One out of three prisoners with tuberculosis is released before the completion of treatment and faces enormous obstacles once outside the penitentiary system.  Since they struggle, mostly unsupported, with drug addiction and for the bare necessities of life, many ex-prisoners do not see their treatment as a high priority. Some may not even have the money to reach the nearest TB facility.

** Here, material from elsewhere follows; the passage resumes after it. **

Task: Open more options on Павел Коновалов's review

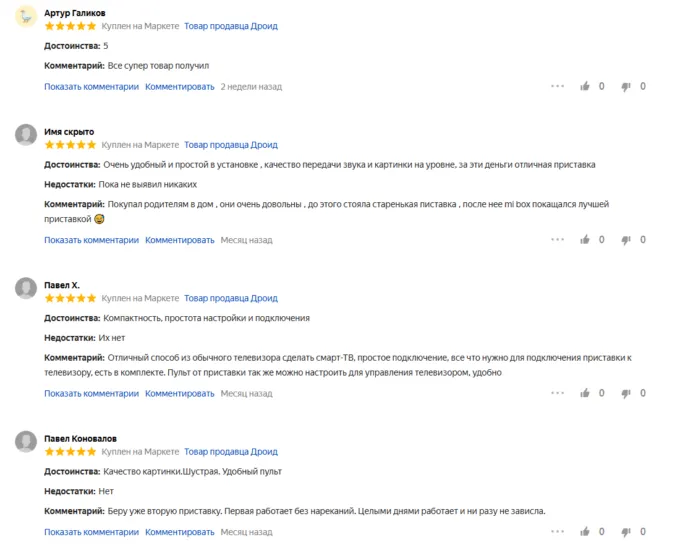Action: tap(558, 532)
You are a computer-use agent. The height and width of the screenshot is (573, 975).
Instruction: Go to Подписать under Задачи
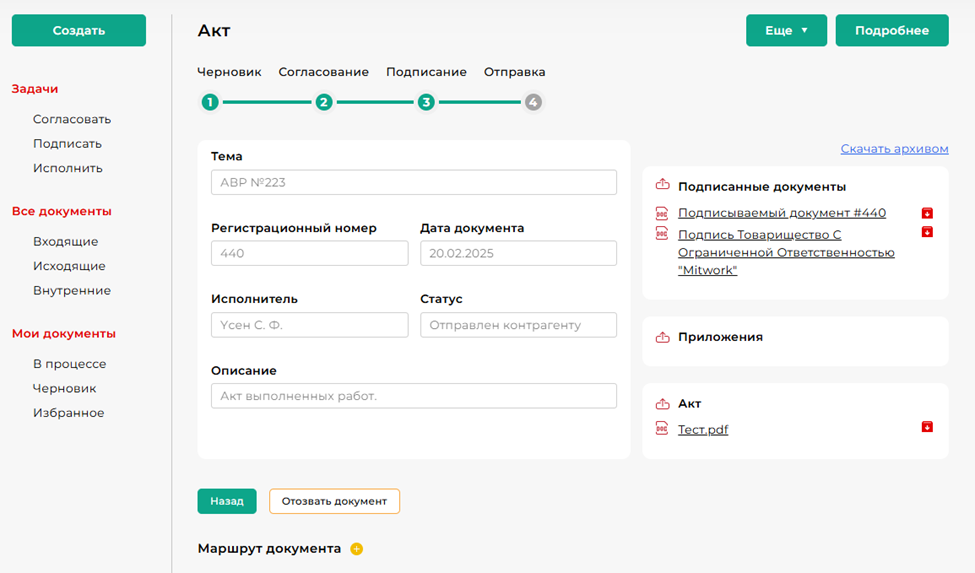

If they do reach it, they may not be accepted because they don’t have the proper documents or because medical staff are unwilling to treat ‘ex-prisoners’. 

“I was released in May 2008, right in the middle of my treatment,” says Ruslan. “While I was in the colony the social workers explained to me how I could continue treatment in the civilian sector.  But when I got to the hospital, the doctors looked at me with suspicion. ‘Ex-prisoner…..criminal’ they said.  But after a while, because of my good behaviour, their attitude towards me changed.”

Umutai Dauletova, MSF’s social support coordinator affirms that it can be difficult for ex-prisoners, who have TB, to be admitted to public hospitals. “Our patients face the double stigma of not only having TB but also having been in prison. In addition, they may be homeless, unemployed, be dependent on alcohol or drugs and be without identity papers.”

Today, around 70 former patients are being supported, by a team of MSF social workers and a network of volunteers, to complete their TB treatment. Support includes: counselling, information and education, food parcels and money for transport.

“We are trying to implement a case management system now,” says Umutai. “It’s a community approach, where volunteers help patients adhere to their treatment.”

Ruslan works as a volunteer case manager and offers support to some TB patients who are on treatment in the hospital near where he lives. “With the help of the MSF social team I try to cope with my responsibilities as a case manger.  My message to the people I support is patience, patience, patience and don’t lose hope!”

Over the three years from 2006-2009 MSF has supported 2,270 TB cases, including 200 MDR-TB cases in Colony  No. 31 and Sizo  No. 1. MSF’s TB project includes the provision of training, drugs, the equipping of laboratories and the rehabilitation of the prison hospitals and living quarters for TB patients.  MSF has overseen the introduction of internationally adapted treatment protocols in the penitentiary system and has assisted the Justice Department and the Ministry of Health to improve the medical care of TB patients in prison.  In 2007 an MSF office of ‘social support’ was opened in Osh, the largest city in the south of Kyrgyzstan, to help former inmates to continue their treatment. To highlight the fact that the fight against tuberculosis, especially in prison, is not only a medical issue but also a human rights issue. MSF organised two photo exhibitions in Bishkek in order to raise awareness about the plight of prisoners and ex-prisoners with TB. The exhibitions entitled: ‘Behind the bars and TB’ and ‘In and out – leaving prison with tuberculosis’ were the work of the Ukrainian photographer Alexander Glyadyelov.